## EXERCISE PROMPT:
Copy all of the data below exactly as it is given.

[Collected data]
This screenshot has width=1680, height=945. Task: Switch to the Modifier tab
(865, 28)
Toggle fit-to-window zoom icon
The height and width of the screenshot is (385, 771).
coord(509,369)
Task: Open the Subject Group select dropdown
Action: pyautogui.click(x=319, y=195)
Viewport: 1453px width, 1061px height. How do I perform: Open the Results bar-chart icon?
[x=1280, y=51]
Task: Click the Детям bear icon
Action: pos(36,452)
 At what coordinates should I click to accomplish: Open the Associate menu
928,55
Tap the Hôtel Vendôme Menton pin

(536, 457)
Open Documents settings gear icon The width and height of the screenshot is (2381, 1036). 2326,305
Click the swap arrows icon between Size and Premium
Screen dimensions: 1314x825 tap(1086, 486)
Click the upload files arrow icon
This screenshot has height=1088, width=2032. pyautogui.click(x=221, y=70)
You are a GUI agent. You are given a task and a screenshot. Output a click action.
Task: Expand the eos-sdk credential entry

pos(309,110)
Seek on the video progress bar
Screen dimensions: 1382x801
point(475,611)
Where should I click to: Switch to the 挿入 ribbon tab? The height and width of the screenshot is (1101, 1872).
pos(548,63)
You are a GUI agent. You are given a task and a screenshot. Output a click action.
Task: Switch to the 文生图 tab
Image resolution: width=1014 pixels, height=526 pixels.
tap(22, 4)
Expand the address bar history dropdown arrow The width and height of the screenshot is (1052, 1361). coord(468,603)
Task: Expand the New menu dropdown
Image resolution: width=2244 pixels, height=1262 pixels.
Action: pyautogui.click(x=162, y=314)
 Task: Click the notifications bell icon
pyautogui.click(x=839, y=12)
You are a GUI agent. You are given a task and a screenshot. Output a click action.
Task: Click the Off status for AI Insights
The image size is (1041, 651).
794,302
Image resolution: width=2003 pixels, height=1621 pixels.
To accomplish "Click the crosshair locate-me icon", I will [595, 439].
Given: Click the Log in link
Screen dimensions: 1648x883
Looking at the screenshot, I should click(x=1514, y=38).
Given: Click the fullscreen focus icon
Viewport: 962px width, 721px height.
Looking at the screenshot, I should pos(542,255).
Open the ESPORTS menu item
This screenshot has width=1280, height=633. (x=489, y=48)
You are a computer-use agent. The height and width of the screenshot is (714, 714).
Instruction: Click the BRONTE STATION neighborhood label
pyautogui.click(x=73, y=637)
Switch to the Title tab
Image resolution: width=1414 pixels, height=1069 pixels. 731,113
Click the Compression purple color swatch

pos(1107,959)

## RESULT:
This screenshot has width=1680, height=945. Task: Switch to the Modifier tab
(865, 28)
Toggle fit-to-window zoom icon
The height and width of the screenshot is (385, 771).
coord(509,369)
Task: Open the Subject Group select dropdown
Action: pyautogui.click(x=319, y=195)
Viewport: 1453px width, 1061px height. How do I perform: Open the Results bar-chart icon?
[x=1280, y=51]
Task: Click the Детям bear icon
Action: pos(36,452)
 At what coordinates should I click to accomplish: Open the Associate menu
928,55
Tap the Hôtel Vendôme Menton pin

(536, 457)
Open Documents settings gear icon The width and height of the screenshot is (2381, 1036). 2326,305
Click the swap arrows icon between Size and Premium
Screen dimensions: 1314x825 tap(1086, 486)
Click the upload files arrow icon
This screenshot has height=1088, width=2032. pyautogui.click(x=221, y=70)
You are a GUI agent. You are given a task and a screenshot. Output a click action.
Task: Expand the eos-sdk credential entry

pos(309,110)
Seek on the video progress bar
Screen dimensions: 1382x801
point(475,611)
Where should I click to: Switch to the 挿入 ribbon tab? The height and width of the screenshot is (1101, 1872).
pos(548,63)
You are a GUI agent. You are given a task and a screenshot. Output a click action.
Task: Switch to the 文生图 tab
Image resolution: width=1014 pixels, height=526 pixels.
tap(22, 4)
Expand the address bar history dropdown arrow The width and height of the screenshot is (1052, 1361). coord(468,603)
Task: Expand the New menu dropdown
Image resolution: width=2244 pixels, height=1262 pixels.
Action: pyautogui.click(x=162, y=314)
 Task: Click the notifications bell icon
pyautogui.click(x=839, y=12)
You are a GUI agent. You are given a task and a screenshot. Output a click action.
Task: Click the Off status for AI Insights
The image size is (1041, 651).
794,302
Image resolution: width=2003 pixels, height=1621 pixels.
To accomplish "Click the crosshair locate-me icon", I will [595, 439].
Given: Click the Log in link
Screen dimensions: 1648x883
Looking at the screenshot, I should click(x=1514, y=38).
Given: Click the fullscreen focus icon
Viewport: 962px width, 721px height.
Looking at the screenshot, I should pos(542,255).
Open the ESPORTS menu item
This screenshot has width=1280, height=633. (x=489, y=48)
You are a computer-use agent. The height and width of the screenshot is (714, 714).
Instruction: Click the BRONTE STATION neighborhood label
pyautogui.click(x=73, y=637)
Switch to the Title tab
Image resolution: width=1414 pixels, height=1069 pixels. 731,113
Click the Compression purple color swatch

pos(1107,959)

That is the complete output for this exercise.